Data listing
****************

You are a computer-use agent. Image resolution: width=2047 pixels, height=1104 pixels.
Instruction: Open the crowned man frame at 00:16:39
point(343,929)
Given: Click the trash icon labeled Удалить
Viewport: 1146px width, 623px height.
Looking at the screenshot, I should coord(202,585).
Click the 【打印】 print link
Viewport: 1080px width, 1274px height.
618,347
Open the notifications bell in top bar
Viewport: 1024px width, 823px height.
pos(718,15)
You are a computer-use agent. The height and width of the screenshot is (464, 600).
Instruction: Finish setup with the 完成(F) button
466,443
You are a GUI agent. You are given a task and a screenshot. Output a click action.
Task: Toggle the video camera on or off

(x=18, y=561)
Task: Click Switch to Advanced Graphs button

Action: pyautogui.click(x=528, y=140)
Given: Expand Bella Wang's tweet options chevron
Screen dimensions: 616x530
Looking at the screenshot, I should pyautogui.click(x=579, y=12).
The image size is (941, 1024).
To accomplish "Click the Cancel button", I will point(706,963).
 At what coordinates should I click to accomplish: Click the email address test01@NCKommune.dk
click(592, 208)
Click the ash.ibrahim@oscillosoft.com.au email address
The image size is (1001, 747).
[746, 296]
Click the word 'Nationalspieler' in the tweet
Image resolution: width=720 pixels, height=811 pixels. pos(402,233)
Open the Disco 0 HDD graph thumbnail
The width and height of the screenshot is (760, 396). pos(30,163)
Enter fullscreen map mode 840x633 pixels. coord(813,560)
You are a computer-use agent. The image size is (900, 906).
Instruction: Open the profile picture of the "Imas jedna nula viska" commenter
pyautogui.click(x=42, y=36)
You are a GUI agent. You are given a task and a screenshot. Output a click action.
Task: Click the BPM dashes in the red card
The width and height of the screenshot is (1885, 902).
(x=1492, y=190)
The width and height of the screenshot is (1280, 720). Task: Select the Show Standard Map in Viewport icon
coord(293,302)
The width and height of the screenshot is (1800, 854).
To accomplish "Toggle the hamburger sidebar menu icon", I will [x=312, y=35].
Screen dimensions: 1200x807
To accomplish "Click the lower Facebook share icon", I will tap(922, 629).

****************

• _Exercise objective_:
Please reproduce every item above, swapping "computer-use agent" for "desktop assistant" wherever it occurs and leaving everything else untouched.

• _Final result_:
You are a desktop assistant. Image resolution: width=2047 pixels, height=1104 pixels.
Instruction: Open the crowned man frame at 00:16:39
point(343,929)
Given: Click the trash icon labeled Удалить
Viewport: 1146px width, 623px height.
Looking at the screenshot, I should coord(202,585).
Click the 【打印】 print link
Viewport: 1080px width, 1274px height.
618,347
Open the notifications bell in top bar
Viewport: 1024px width, 823px height.
pos(718,15)
You are a desktop assistant. The height and width of the screenshot is (464, 600).
Instruction: Finish setup with the 完成(F) button
466,443
You are a GUI agent. You are given a task and a screenshot. Output a click action.
Task: Toggle the video camera on or off

(x=18, y=561)
Task: Click Switch to Advanced Graphs button

Action: pyautogui.click(x=528, y=140)
Given: Expand Bella Wang's tweet options chevron
Screen dimensions: 616x530
Looking at the screenshot, I should pyautogui.click(x=579, y=12).
The image size is (941, 1024).
To accomplish "Click the Cancel button", I will point(706,963).
 At what coordinates should I click to accomplish: Click the email address test01@NCKommune.dk
click(592, 208)
Click the ash.ibrahim@oscillosoft.com.au email address
The image size is (1001, 747).
[746, 296]
Click the word 'Nationalspieler' in the tweet
Image resolution: width=720 pixels, height=811 pixels. pos(402,233)
Open the Disco 0 HDD graph thumbnail
The width and height of the screenshot is (760, 396). pos(30,163)
Enter fullscreen map mode 840x633 pixels. coord(813,560)
You are a desktop assistant. The image size is (900, 906).
Instruction: Open the profile picture of the "Imas jedna nula viska" commenter
pyautogui.click(x=42, y=36)
You are a GUI agent. You are given a task and a screenshot. Output a click action.
Task: Click the BPM dashes in the red card
The width and height of the screenshot is (1885, 902).
(x=1492, y=190)
The width and height of the screenshot is (1280, 720). Task: Select the Show Standard Map in Viewport icon
coord(293,302)
The width and height of the screenshot is (1800, 854).
To accomplish "Toggle the hamburger sidebar menu icon", I will [x=312, y=35].
Screen dimensions: 1200x807
To accomplish "Click the lower Facebook share icon", I will tap(922, 629).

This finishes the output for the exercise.